“Innovazioni sostenibili nei processi conciari: sfide e prospettive”: è questo il tema del convegno, promosso da AICC (Associazione Italiana dei Chimici del Cuoio) Campania, in programma venerdì 17 ottobre alle 18 a Serino. Sarà l’occasione, grazie alle presenza della presidente nazionale Franca Nuti e del responsabile Campania Gaetano Maffei, per fare il punto anche sulle prossime sfide che attendono il distretto di Solofra. Ricerca, formazione e sostenibilità sono le parole chiave sulle quale puntare per restare competitivi sui mercati internazionali e provare ad invertire la rotta, anche se dagli ultimi dati settore già arrivano incoraggianti segnali di ripresa.
Secondo le stime dell’Associazione della concia, nel 2025 è previsto un incremento del numero di imprese di circa il 3-4%, grazie anche all’arrivo di nuove start-up e al consolidamento delle aziende esistenti.

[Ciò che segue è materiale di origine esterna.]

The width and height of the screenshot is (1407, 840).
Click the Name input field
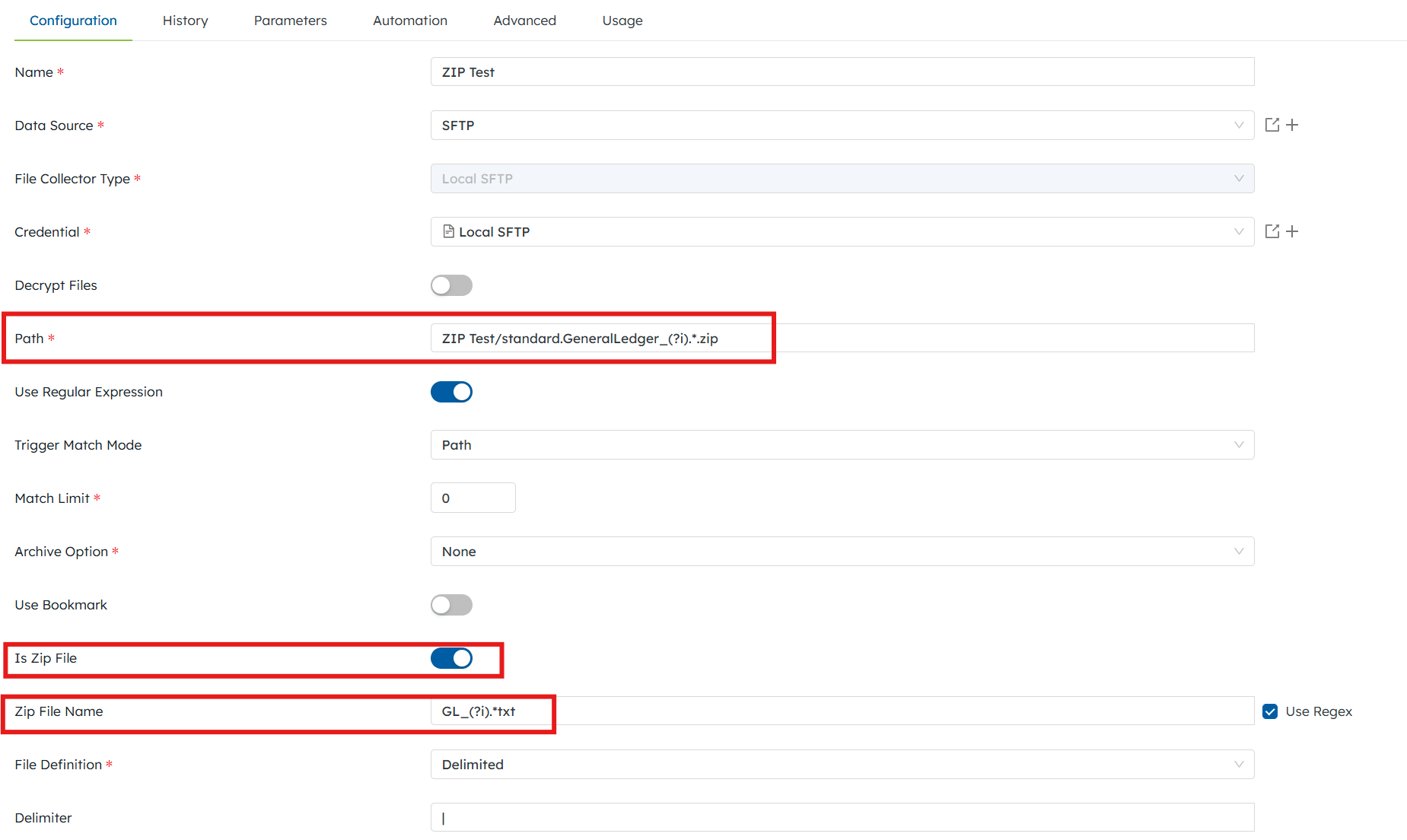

Previsto anche un aumento dell’occupazione complessiva, che potrebbe raggiungere quota 4.400 addetti, grazie alla domanda crescente di prodotti di alta gamma e alla riconversione del distretto verso le nuove tecnologie e all’adozione di strategie di innovazione e internazionalizzazione. La domanda di manodopera qualificata resta elevata, in particolare per le figure specializzate nella lavorazione artigianale e nella produzione di calzature di alta qualità, che costituiscono il vero punto di forza del distretto.
Sullo sfondo restano, in ogni caso, diverse criticità, a partire dalla difficile congiuntura economica internazionale, dalle tensioni sui prezzi delle materie prime e dalle difficoltà logistiche che rappresentano da sempre ostacoli significativi. Così come la crisi energetica e i rincari dei costi di produzione hanno influito sui margini di profitto, spingendo molte aziende a rivedere i propri processi industriali. Per dare stabilità e continuità ai segnali di crescita che arrivano dal distretto, occorre allora agire sulle leve della capacità di innovare, di adottare pratiche sostenibili e di valorizzare le eccellenze. Così come, anche in linea con le indicazioni che arrivano dall’Europa, è fondamentale investire sulla sostenibilità ambientale, adottando tecnologie a basso impatto, recuperando e riciclando le risorse e rispettando le normative ambientali, che rappresentano un elemento di competitività e di differenziazione sul mercato globale.